First, it shows that in MJ, intensive rainfall over the Upper Nan is mainly brought by the remarkable enhancement of westerly summer monsoon. Meanwhile, westward-propagating tropical disturbances including tropical cyclones are the primary factors reproduce heavy rainfall over the Upper Nan in JAS. It also suggests that the occurrence time of local heavy rainfall is strongly related to the seasonal transition of summer monsoon in the Indochina Peninsula.

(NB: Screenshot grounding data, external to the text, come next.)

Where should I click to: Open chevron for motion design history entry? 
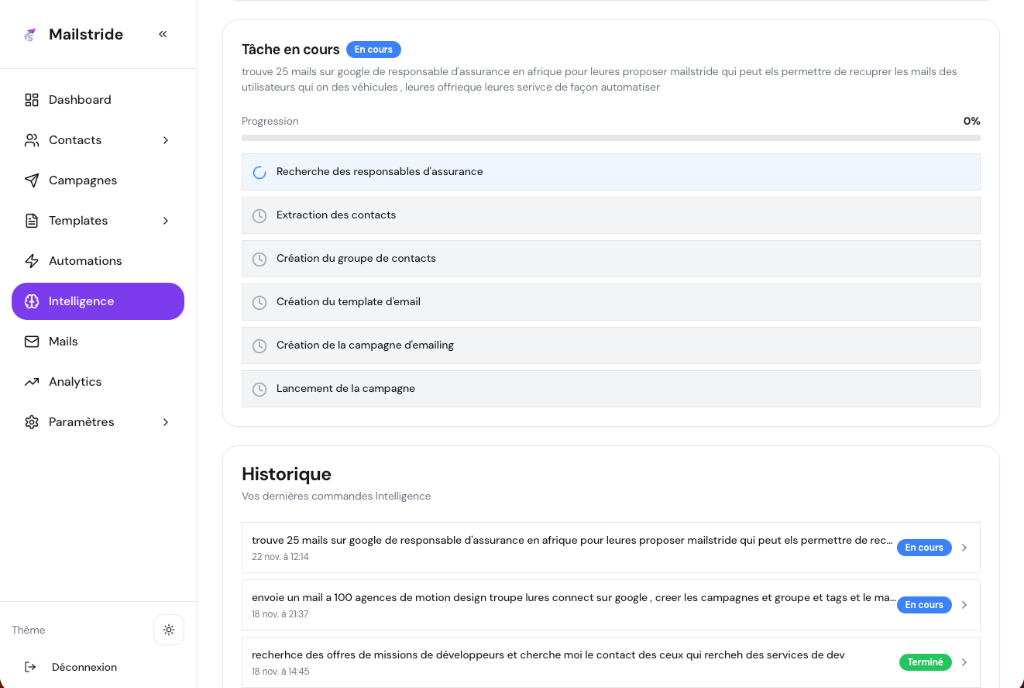964,605
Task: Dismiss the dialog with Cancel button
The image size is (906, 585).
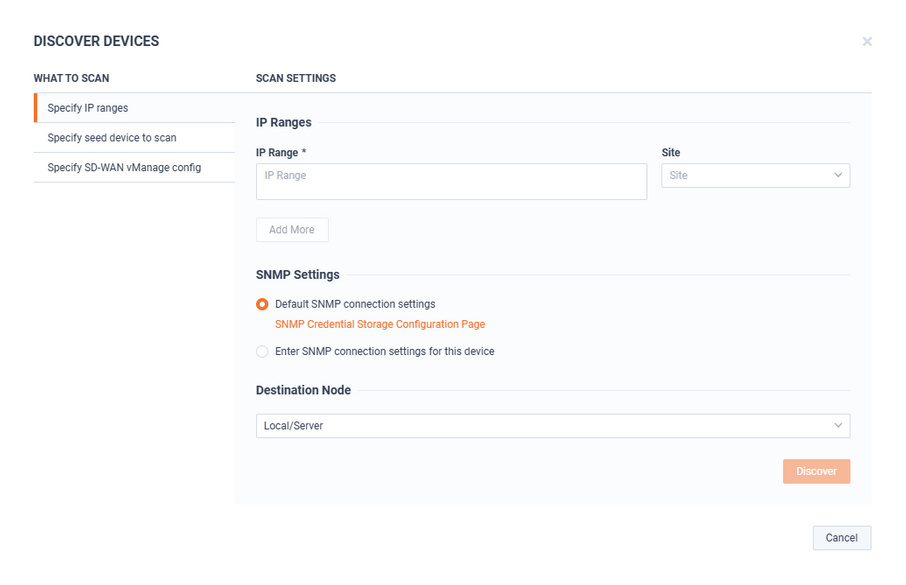Action: 841,538
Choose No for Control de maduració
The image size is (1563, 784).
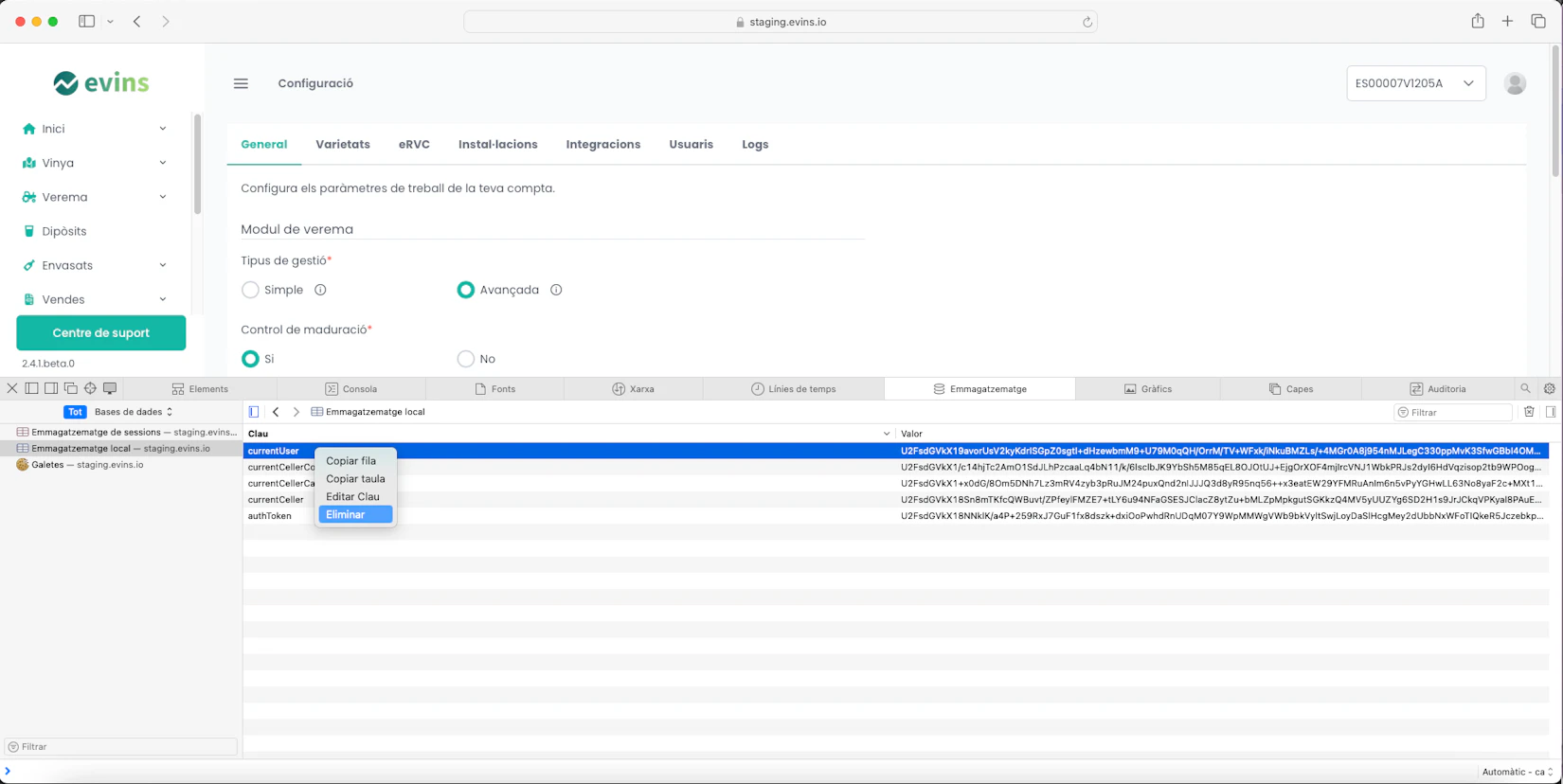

These classification results are then used to predict the occurrence of heavy rainfall days in the studied basin in summer 2008–2017 using prognostic WPs from the operational Japan Meteorological Agency Global Spectral Model (GSM). In general, the forecast skills of ASOM up to 3-day lead times are significantly improved, in which it not only outperforms GSM with same forecast ranges but also its 3-day forecast is better than
1–2-day forecasts from GSM. However, the false alarms ratio is still high, particularly in JAS. In addition to overall results, the differences in the performance of ASOM between years and heavy rainfall-inducing WPs are evaluated. It is shown that it strongly depends on the WPs that bring heavy rainfall events. More specifically, the skill is higher if the WP is limited to one phenomenon such as intensified westerlies or tropical disturbances. In contrast, ASOM has more difficulties to capture the WP imposing the interaction between the monsoon westerlies and the trade easterlies or northeasterly winds. It is also suggested that the performance of ASOM (for the heavy rainfall occurrence) and GSM (for the prognostic WPs) is roughly in phase.